DATA SUPPLIED Start Marker

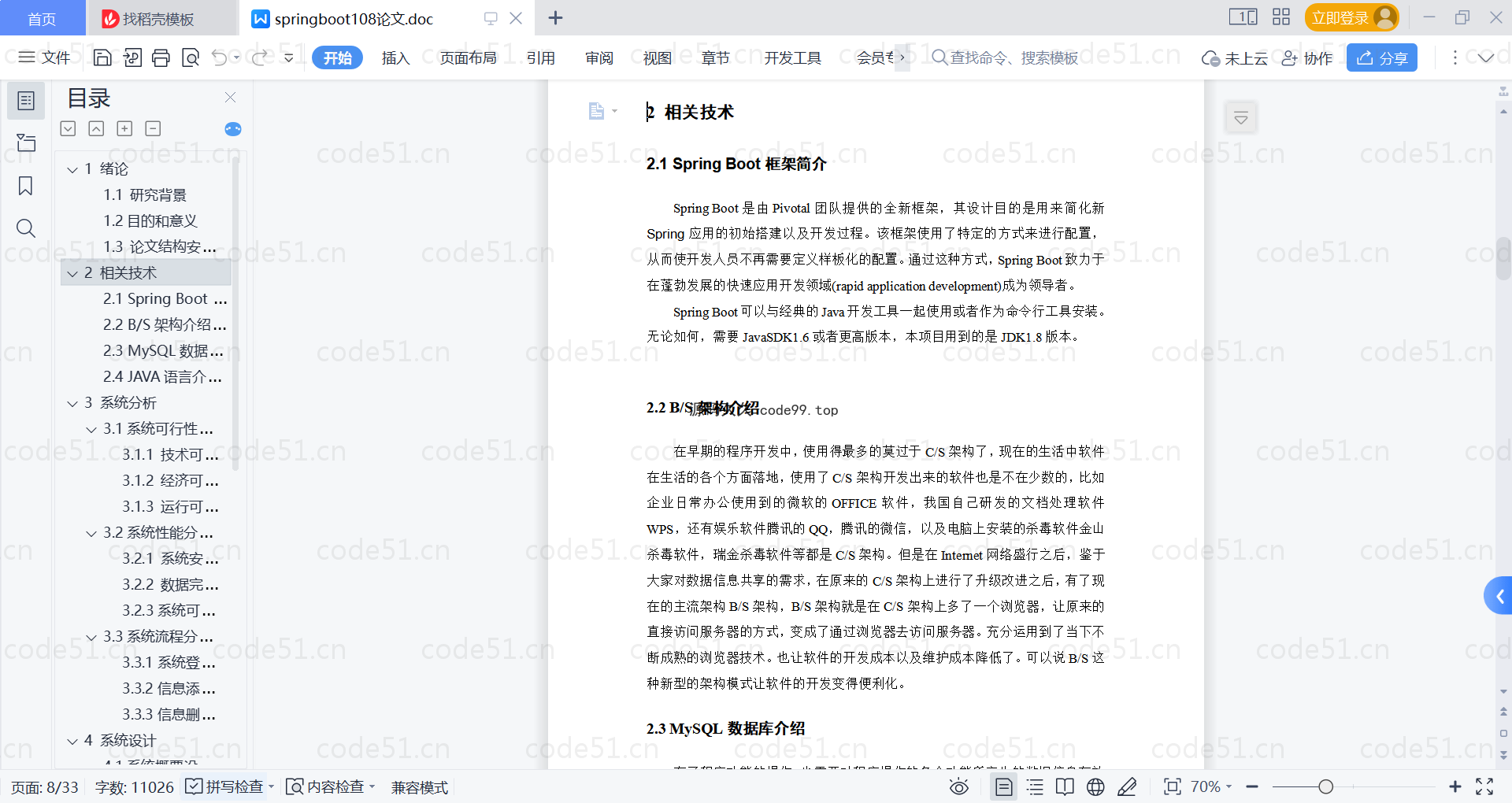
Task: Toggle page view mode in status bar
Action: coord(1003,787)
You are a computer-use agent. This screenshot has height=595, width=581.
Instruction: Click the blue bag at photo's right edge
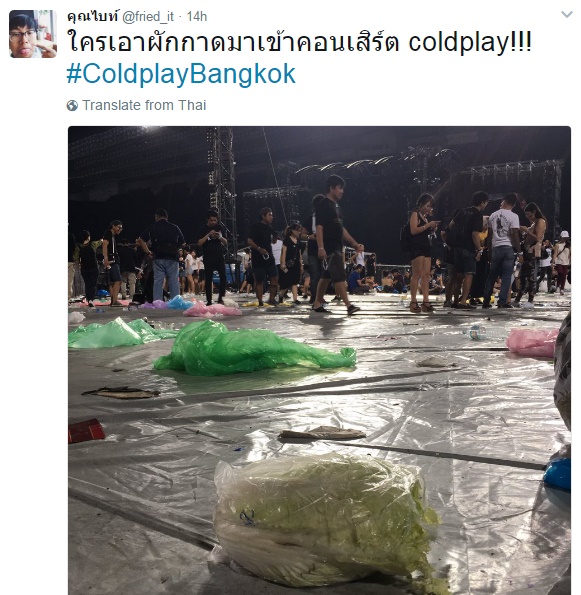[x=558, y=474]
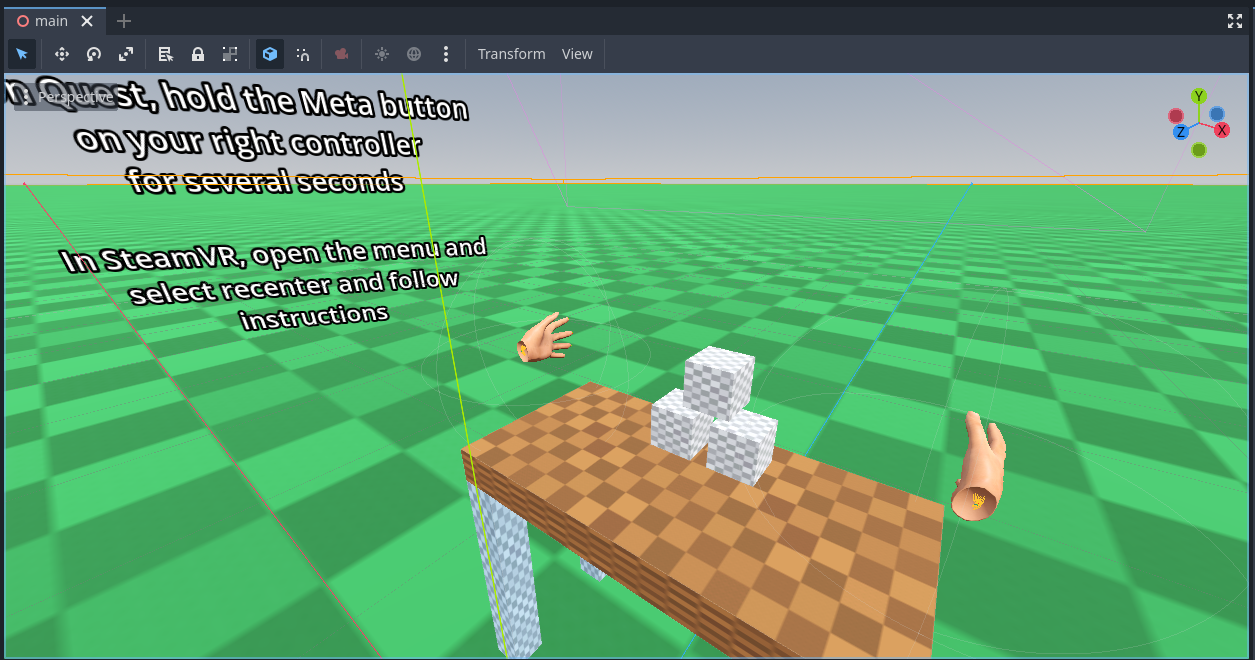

DATA SUPPLIED End Marker

> **WORK ITEM**
After locating the line containing "You are a computer-use" in the entries above, repeat only it and each later line through the end, exactly, without any pictures.

> **WRITTEN SOLUTION**
You are a computer-use agent. This screenshot has height=595, width=581.
Instruction: Click the blue bag at photo's right edge
[x=558, y=474]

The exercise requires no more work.